Volunteers and medical staff bring an injured man on a stretcher to a hospital in Kabul on Thursday. File/AFP
After getting briefed on a US drone mission in eastern Afghanistan that the Pentagon said killed two members of the Daesh group's Afghanistan affiliate early Saturday, Biden said Saturday the extremists can expect more.
"This strike was not the last,” Biden said in a statement. "We will continue to hunt down any person involved in that heinous attack and make them pay.”
Taliban fighters stand guard at a checkpoint near the gate of Hamid Karzai international Airport in Kabul. AP
The evacuation proceeded as tensions rose over the prospect of another Daesh attack. The State Department issued a new security alert early Sunday morning Kabul time instructing people to leave the airport area immediately "due to a specific, credible threat.”
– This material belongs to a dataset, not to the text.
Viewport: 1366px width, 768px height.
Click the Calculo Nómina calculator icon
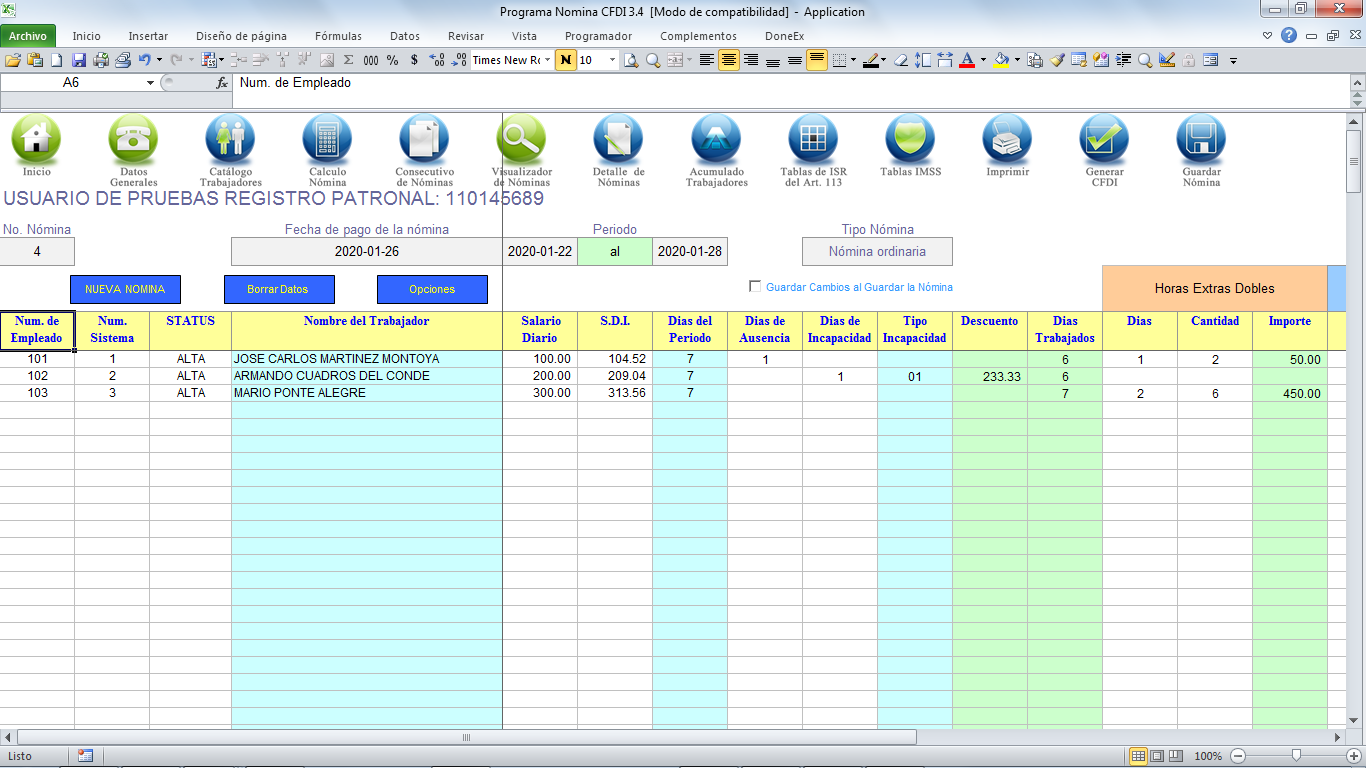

"Our commanders informed me that an attack is highly likely in the next 24-36 hours,” Biden said, adding that he has instructed them to take all possible measures to protect their troops, who are securing the airport and helping bring onto the airfield Americans and others desperate to escape Taliban rule.
Western allies that helped with the airlift have mostly already ended their flights, with some voicing despair at not being able to fly out everyone at risk.
The head of Britain's armed forces, General Sir Nick Carter, told the BBC it was "heartbreaking" that "we haven't been able to bring everybody out".
At the airport, gone are the crowds of thousands mobbing the perimeter, hoping to be let through and allowed onto a plane.
The Taliban have now sealed off roads leading to the facility and are only letting sanctioned buses pass.